**Work task:**
Once you reach the line that holds "Given: Click the Save toolbar icon" in the listing below, output it and every line after it through the line that holds "Task: Toggle the CPU (Single Core) checkbox", word for word.

**Supplied information:**
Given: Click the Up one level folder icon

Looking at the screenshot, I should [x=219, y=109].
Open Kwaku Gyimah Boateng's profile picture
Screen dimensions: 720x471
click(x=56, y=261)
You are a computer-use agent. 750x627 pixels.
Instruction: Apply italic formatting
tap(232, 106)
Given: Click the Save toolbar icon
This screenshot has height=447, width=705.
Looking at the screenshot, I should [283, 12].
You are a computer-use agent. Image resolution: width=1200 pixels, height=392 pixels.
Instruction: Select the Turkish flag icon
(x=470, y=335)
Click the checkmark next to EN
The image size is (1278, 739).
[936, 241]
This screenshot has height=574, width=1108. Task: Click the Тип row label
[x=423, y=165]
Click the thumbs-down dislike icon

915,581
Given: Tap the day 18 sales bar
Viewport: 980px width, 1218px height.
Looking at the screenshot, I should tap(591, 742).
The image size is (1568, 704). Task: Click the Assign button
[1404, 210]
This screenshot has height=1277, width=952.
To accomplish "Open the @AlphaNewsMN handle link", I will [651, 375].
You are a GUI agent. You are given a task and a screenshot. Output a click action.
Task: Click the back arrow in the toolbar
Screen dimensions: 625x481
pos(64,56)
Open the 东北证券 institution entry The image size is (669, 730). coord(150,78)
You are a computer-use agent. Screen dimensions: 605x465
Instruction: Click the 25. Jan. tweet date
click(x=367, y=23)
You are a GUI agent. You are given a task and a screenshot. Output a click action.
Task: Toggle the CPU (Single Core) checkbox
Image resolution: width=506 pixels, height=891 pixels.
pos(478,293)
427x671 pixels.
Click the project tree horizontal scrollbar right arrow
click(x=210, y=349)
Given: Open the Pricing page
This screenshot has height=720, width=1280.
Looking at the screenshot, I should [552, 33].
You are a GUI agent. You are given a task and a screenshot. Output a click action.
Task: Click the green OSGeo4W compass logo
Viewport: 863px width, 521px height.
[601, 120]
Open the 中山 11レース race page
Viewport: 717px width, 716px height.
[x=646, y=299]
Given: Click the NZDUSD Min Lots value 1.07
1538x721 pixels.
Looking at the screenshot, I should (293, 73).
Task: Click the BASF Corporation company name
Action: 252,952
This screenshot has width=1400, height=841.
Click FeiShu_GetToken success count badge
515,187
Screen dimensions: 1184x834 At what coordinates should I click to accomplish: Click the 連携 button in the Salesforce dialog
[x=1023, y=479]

**Answer to this task:**
Given: Click the Save toolbar icon
This screenshot has height=447, width=705.
Looking at the screenshot, I should [283, 12].
You are a computer-use agent. Image resolution: width=1200 pixels, height=392 pixels.
Instruction: Select the Turkish flag icon
(x=470, y=335)
Click the checkmark next to EN
The image size is (1278, 739).
[936, 241]
This screenshot has height=574, width=1108. Task: Click the Тип row label
[x=423, y=165]
Click the thumbs-down dislike icon

915,581
Given: Tap the day 18 sales bar
Viewport: 980px width, 1218px height.
Looking at the screenshot, I should tap(591, 742).
The image size is (1568, 704). Task: Click the Assign button
[1404, 210]
This screenshot has height=1277, width=952.
To accomplish "Open the @AlphaNewsMN handle link", I will [651, 375].
You are a GUI agent. You are given a task and a screenshot. Output a click action.
Task: Click the back arrow in the toolbar
Screen dimensions: 625x481
pos(64,56)
Open the 东北证券 institution entry The image size is (669, 730). coord(150,78)
You are a computer-use agent. Screen dimensions: 605x465
Instruction: Click the 25. Jan. tweet date
click(x=367, y=23)
You are a GUI agent. You are given a task and a screenshot. Output a click action.
Task: Toggle the CPU (Single Core) checkbox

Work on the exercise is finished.